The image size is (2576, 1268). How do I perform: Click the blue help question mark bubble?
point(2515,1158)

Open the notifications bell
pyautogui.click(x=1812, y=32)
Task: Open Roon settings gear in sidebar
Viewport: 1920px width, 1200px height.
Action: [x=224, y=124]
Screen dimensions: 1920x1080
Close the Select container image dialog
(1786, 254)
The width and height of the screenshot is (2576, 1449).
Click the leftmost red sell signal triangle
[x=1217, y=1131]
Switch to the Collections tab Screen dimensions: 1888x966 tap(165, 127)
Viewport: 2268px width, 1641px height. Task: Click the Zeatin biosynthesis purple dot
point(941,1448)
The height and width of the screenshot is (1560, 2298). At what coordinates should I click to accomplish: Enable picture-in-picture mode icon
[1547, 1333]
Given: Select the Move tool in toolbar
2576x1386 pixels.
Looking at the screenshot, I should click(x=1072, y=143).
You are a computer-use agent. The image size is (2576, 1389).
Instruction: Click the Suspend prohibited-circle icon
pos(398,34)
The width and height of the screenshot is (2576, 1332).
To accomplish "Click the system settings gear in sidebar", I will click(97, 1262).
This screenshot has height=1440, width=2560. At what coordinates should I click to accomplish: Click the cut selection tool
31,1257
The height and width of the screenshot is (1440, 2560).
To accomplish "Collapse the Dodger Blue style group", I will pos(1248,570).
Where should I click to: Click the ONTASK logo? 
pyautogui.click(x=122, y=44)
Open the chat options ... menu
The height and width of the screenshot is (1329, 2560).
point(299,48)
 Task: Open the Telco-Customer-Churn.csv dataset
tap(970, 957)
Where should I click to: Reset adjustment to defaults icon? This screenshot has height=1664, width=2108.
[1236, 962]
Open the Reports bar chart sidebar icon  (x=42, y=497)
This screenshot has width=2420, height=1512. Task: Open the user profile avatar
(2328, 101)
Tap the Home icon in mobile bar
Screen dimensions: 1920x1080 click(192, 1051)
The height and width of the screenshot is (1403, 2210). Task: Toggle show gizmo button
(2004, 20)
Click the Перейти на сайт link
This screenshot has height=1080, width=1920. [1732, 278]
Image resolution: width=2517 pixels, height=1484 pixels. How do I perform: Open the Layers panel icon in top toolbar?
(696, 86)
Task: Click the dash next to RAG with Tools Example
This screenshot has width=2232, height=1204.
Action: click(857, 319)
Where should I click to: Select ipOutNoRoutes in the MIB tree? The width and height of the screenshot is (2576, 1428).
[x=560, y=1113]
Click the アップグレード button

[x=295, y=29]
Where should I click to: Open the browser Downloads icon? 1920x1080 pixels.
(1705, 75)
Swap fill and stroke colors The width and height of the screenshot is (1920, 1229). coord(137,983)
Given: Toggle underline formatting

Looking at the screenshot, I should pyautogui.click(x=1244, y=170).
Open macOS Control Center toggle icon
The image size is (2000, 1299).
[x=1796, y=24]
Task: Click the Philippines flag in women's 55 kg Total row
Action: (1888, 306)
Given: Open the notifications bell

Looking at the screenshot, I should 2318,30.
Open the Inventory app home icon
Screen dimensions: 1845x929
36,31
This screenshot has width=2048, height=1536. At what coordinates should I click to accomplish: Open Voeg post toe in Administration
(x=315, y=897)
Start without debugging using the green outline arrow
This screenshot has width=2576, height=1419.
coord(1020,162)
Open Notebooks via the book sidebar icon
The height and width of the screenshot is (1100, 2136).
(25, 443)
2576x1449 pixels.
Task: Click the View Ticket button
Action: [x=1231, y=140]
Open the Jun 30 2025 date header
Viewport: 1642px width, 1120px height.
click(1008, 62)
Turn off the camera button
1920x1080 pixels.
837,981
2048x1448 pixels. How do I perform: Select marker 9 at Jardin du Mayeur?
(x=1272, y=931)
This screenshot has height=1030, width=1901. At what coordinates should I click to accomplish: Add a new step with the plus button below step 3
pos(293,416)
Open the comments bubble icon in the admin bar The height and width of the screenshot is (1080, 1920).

Task details — Check each line of the data for "sidebar". Copy the lines where it turns up.

Output for this task —
Task: Open Roon settings gear in sidebar
To accomplish "Click the system settings gear in sidebar", I will click(97, 1262).
Open the Reports bar chart sidebar icon  (x=42, y=497)
Open Notebooks via the book sidebar icon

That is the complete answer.